Stella Chemifa Corporation reported a strong financial performance for the fiscal year ended March 31, 2025, with a notable increase in sales revenue and profits compared to the previous year. The company achieved a 19.2% rise in sales revenue and a substantial 56.7% increase in profit attributable to owners of the parent. This growth reflects the company’s robust operational strategies and market positioning, positively impacting stakeholders and reinforcing its industry standing.
Stella Chemifa Corporation announced that its Board of Directors has decided to reject all shareholder proposals submitted by Nippon Active Value Fund plc for the upcoming Ordinary General Meeting. The proposals included amendments to the Articles of Incorporation and the acquisition of treasury stock, among others. The Board believes that maintaining decision-making within the Board allows for more agile and flexible management, aligning with their strategy to enhance medium- to long-term corporate value and shareholder returns.
Stella Chemifa Corporation has announced a new shareholder return policy as part of its 4th Medium-Term Management Plan, aiming for a return on equity of 8% or more by March 2028. The policy emphasizes stable dividends and a total return ratio of 100% or more, balancing growth investments with shareholder returns to enhance corporate value.
Stella Chemifa has announced its Fourth Medium-Term Management Plan for fiscal years ending 2026 to 2028, aiming for significant growth and value creation. The plan includes strengthening sales in semiconductor markets, expanding electronic materials sales channels, and enhancing R&D efforts. The company targets increased sales revenue and operating profit by 2028, with a new shareholder return policy aiming for a total return ratio of 100% or more over the plan period.
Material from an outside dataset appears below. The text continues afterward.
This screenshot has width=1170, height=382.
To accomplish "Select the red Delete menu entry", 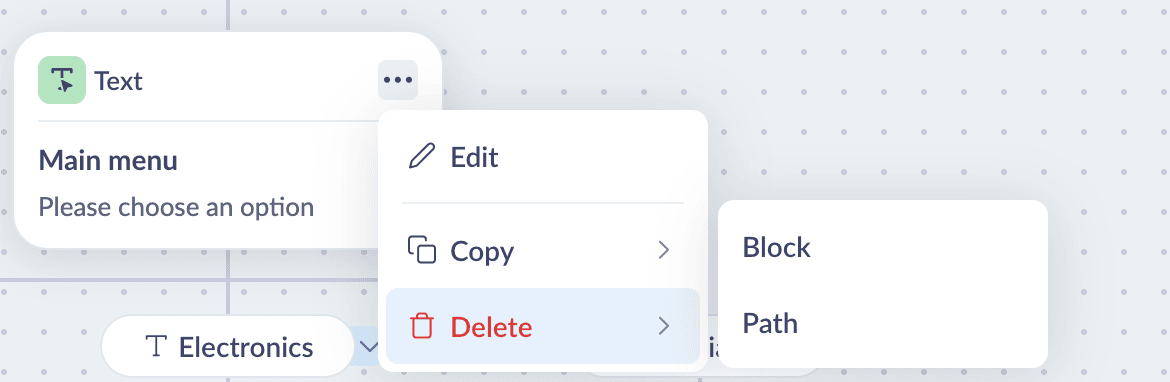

Stella Chemifa Corporation has announced a resolution by its Board of Directors to pay dividends of surplus, with a record date of March 31, 2025. The dividend per share is set at ¥85, reflecting the company’s policy to maintain stable payments and a total return ratio of 100% for the fiscal year. This decision underscores Stella Chemifa’s dedication to shareholder returns, despite a slight decrease from the previous fiscal year’s dividend per share of ¥94.
Stella Chemifa reported significant growth in its financial performance for the fiscal year ended March 31, 2025, with a 19.2% increase in sales revenue and a 59.4% rise in operating profit compared to the previous year. The company also announced a higher dividend payout, reflecting its strong financial position and commitment to returning value to shareholders.
Stella Chemifa Corporation announced a change in its largest shareholder, with Dalton Investments, Inc. now holding the largest share as of April 3, 2025. This shift in shareholder structure may influence the company’s strategic direction and impact its market positioning, as Dalton Investments increases its stake from 14.89% to 15.82%.